Today’s threats against healthcare institutions are becoming more in-depth and more damaging than ever, forcing IT’s hand to develop (and invest in) a more robust security strategy. As a result, the global healthcare cybersecurity market is expected to reach nearly $11 billion by the turn of the decade.
There are a number of different reasons why the market, which was valued at $5.5 billion in 2014, is poised for substantial growth through 2020. Some of the more impactful factors fueling growth include:
Let’s take a closer look at each of these points.
In 2015, more than 113 million medical records were breached. To put this in perspective, if each case were a single individual, about a third of America’s population would have fallen victim. Further, as recently as this summer, we’ve seen a single cybercriminal advertise more than 600,000 healthcare patient records for sale on the dark web. The records included the victims’ full names, social security numbers, birthdates, and more, which could be used for fraudulent activities.
Cybercriminals understand that many hospitals, doctors, and insurers are simply not prepared to counter today’s sheer volume and sophistication of attacks, such as MEDJACK, social engineering, and ransomware.

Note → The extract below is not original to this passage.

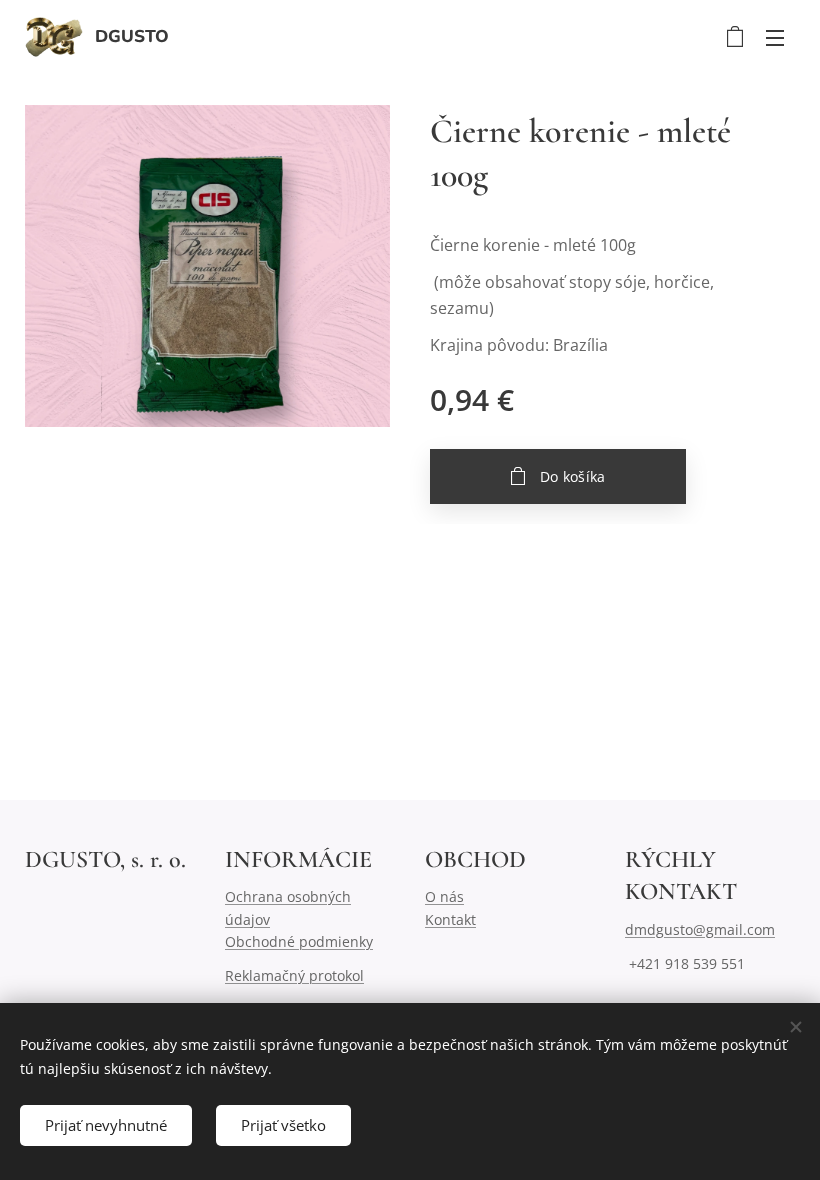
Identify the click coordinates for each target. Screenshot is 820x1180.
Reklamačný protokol (294, 975)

As more healthcare institutions move their data online to provide more efficient and effective patient care, cybercriminals will likely continue to eye the industry as their number one target. For many healthcare organizations, it’s not if they’ll be hacked, but rather when.
Each time a digital advancement is made within the healthcare industry, there’s a new opportunity for cybercriminals to sneak their way in. Today’s organizations are faced with a number of threats as the attack surface is widened with new technological innovations designed to streamline care. Utilizing cloud services for data storage, employees connecting to unsecure networks while on the go, the bring your own device (BYOD) phenomenon, and devices with sensitive data that can be physically stolen (such as laptops and tablets) are just a few of the now-common digital practices that have made healthcare more vulnerable.

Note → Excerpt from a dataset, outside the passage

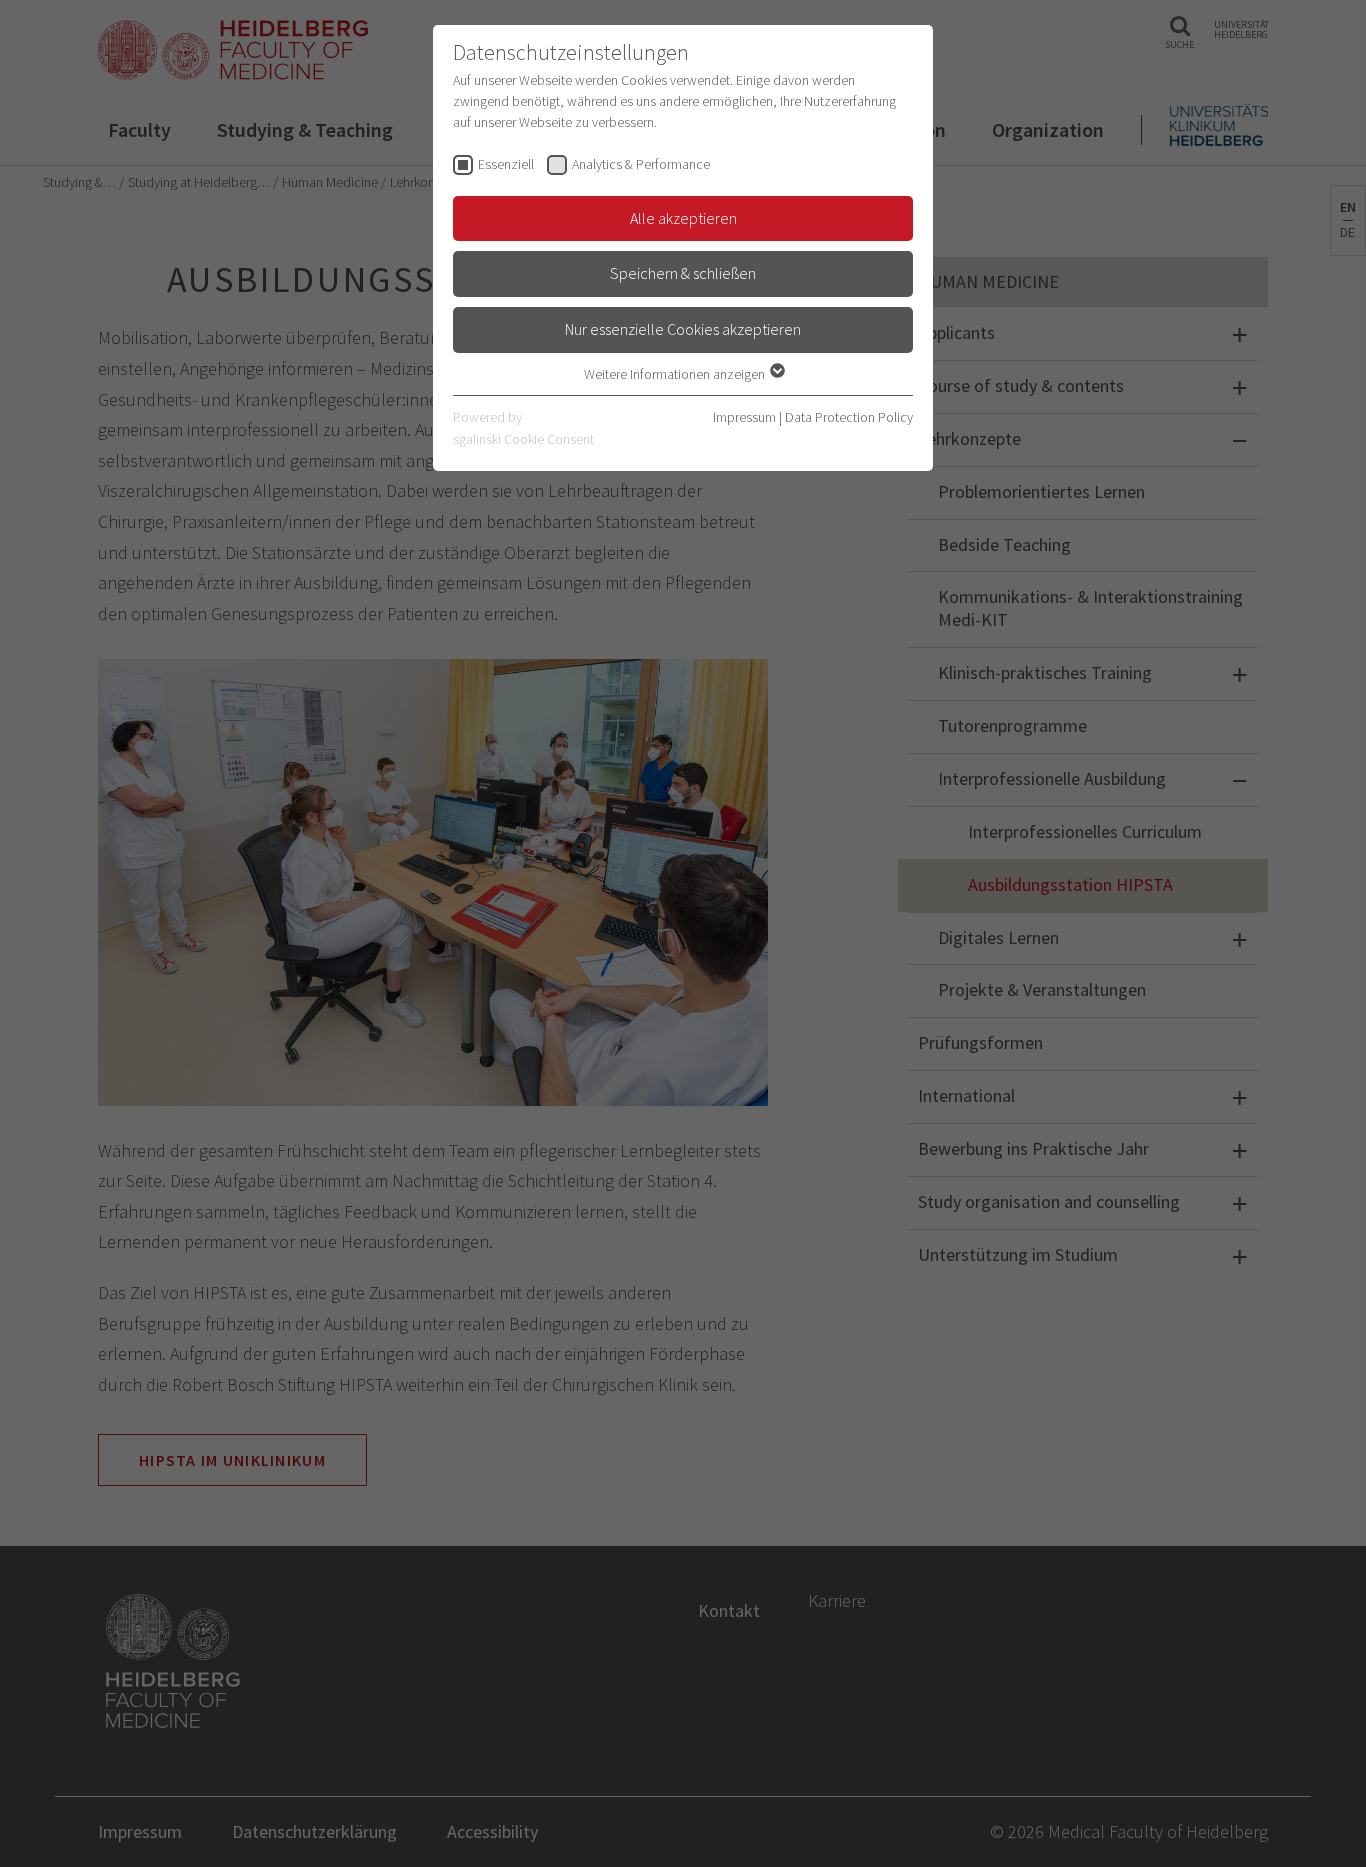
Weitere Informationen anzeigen (676, 374)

In addition, the expanded adoption of the Internet of Medical Things (IoMT) throughout the industry adds yet another complication to the security puzzle. Connected devices, ranging from insulin pumps to wireless pacemakers to infusion devices, are forcing healthcare institutions to invest in technology (like internal segmentation firewalls) that can protect and “containerize” these devices from inside the network. Instituting connected devices such as these without multi-layered security measures in place can literally have fatal consequences.
The fact that healthcare institutions are some of the most frequently targeted organizations across all industries should come as no surprise, as healthcare data is some of the most valuable to those looking to make a profit on the dark web. Stolen credit cards on the dark web may go for a dollar, two, or three. Social security numbers on their own may go for somewhere around $15. However, complete health care records are gold mines, reportedly going for as much as $60 each.
While stolen credit card information can be quickly remedied via cancellation, healthcare records’ have boundless shelf lives. If put in the wrong hands, the information from healthcare records can be fraudulently used to obtain and pay for treatments, prescriptions, or even costly surgeries. The bottom line is, healthcare institutions are being forced to invest in data security solutions so they can protect themselves and their patients and employees against the wave of cybercriminals that are digging for dark web gold.
Whether intentional or not, attacks by cybercriminals always cause disruption and impose financial hardships. In fact, the average cost of a data breach on healthcare organizations has climbed from $3.79 million to $4 million in just 2016 alone. And after a breach, organizations typically look to hire additional security personnel, need provide on-going credit monitoring for affected patients, implement employee training around threat awareness, and develop a business continuity strategy and implement new security systems, all of which when combined can represent a pretty penny when it comes to both capital expenses and ongoing operating costs.
Additionally, HIPAA fines can be levied on organizations that allow such the breach to occur, not to mention class action lawsuits and attorney fees. However, all of this pales in comparison to the detrimental effects of losing a patient as a result of a breach.
While this list doesn’t represent all of the reasons why the healthcare security market is booming, we believe these are some of the most impactful elements.